Huynh Andrew, McGrath Christian, Johnson Douglas, Burrell Louise M
Department of General Medicine, Austin Health, Heidelberg, Victoria, Australia.
Department of Infectious Diseases, Austin Health, Heidelberg, Victoria, Australia.
BMJ Case Rep. 2015 Apr 28;2015:bcr2014208875. doi: 10.1136/bcr-2014-208875.

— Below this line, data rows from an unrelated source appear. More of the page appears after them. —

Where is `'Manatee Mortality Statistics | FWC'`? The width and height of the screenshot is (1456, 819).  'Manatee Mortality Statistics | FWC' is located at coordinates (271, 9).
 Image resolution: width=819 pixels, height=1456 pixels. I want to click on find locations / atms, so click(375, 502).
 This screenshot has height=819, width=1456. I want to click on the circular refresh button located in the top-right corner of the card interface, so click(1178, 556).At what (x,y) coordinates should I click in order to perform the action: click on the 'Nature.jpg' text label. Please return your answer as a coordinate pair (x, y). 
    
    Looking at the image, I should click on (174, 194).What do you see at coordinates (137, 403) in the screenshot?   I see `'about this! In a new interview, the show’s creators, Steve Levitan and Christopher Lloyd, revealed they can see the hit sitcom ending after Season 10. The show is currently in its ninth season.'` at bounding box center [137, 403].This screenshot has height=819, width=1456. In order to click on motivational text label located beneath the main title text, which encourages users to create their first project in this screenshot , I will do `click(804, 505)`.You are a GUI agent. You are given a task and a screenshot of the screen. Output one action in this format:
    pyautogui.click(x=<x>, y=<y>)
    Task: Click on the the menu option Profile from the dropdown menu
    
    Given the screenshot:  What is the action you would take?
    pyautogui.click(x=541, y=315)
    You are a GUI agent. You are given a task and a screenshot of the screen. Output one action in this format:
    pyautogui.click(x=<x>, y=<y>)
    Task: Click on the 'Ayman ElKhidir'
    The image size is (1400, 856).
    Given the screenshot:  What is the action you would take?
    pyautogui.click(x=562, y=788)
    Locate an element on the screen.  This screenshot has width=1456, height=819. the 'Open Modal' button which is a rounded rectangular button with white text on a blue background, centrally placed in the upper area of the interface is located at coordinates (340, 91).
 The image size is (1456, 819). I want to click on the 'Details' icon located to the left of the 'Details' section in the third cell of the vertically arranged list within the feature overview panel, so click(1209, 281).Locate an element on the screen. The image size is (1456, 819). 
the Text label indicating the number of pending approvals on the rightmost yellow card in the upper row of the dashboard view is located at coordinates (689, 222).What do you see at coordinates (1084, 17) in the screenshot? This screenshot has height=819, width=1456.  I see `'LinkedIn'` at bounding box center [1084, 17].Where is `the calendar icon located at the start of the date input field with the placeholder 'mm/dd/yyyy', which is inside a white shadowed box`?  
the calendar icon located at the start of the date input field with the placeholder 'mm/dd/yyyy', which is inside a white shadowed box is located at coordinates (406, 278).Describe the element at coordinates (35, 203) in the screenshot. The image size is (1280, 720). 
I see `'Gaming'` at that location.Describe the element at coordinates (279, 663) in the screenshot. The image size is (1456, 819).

A 34-year-old man presented with a 6-day history of diarrhoea, abdominal cramps and fever. Blood cultures were initially reported as positive for Escherichia coli using matrix-assisted laser desorption/ionisation time of flight (MALDI-TOF) mass spectrometry. Contrast CT of the abdomen and pelvis revealed pancolitis and terminal ileal thickening. The patient was treated empirically with ampicillin, ciprofloxacin and metronidazole. Stool cultures were positive for Shigella sonnei. Subsequent testing on the initial blood culture correctly identified the organism as S. sonnei. On further questioning, the patient reported unprotected men who have sex with men (MSM) 3 months previously. His symptoms resolved during his 3-day admission, and he was discharged on 14 days of ciprofloxacin. He remains well. This case highlights that shigellosis is increasingly seen in MSM, with no history of travel, and may result in bacteraemia. This case also highlights the benefits (rapid identification of organisms) and limitations (inability to distinguish between E. coli and Shigella spp) of new technologies such as MALDI-TOF.
一名34岁男性,有6天腹泻、腹部绞痛和发热病史。最初使用基质辅助激光解吸/电离飞行时间(MALDI-TOF)质谱法报告血培养大肠埃希菌阳性。腹部和盆腔增强CT显示全结肠炎和末端回肠增厚。患者接受了氨苄西林、环丙沙星和甲硝唑的经验性治疗。粪便培养宋内志贺菌阳性。对最初血培养的后续检测正确鉴定该病原体为宋内志贺菌。进一步询问时,患者报告3个月前有与男性发生无保护性行为(男男性行为者,MSM)史。他在住院3天期间症状缓解,出院时接受了14天的环丙沙星治疗。他目前情况良好。该病例突出表明,在无旅行史的男男性行为者中志贺菌病越来越常见,且可能导致菌血症。该病例还突出了MALDI-TOF等新技术的优点(快速鉴定病原体)和局限性(无法区分大肠埃希菌和志贺菌属)。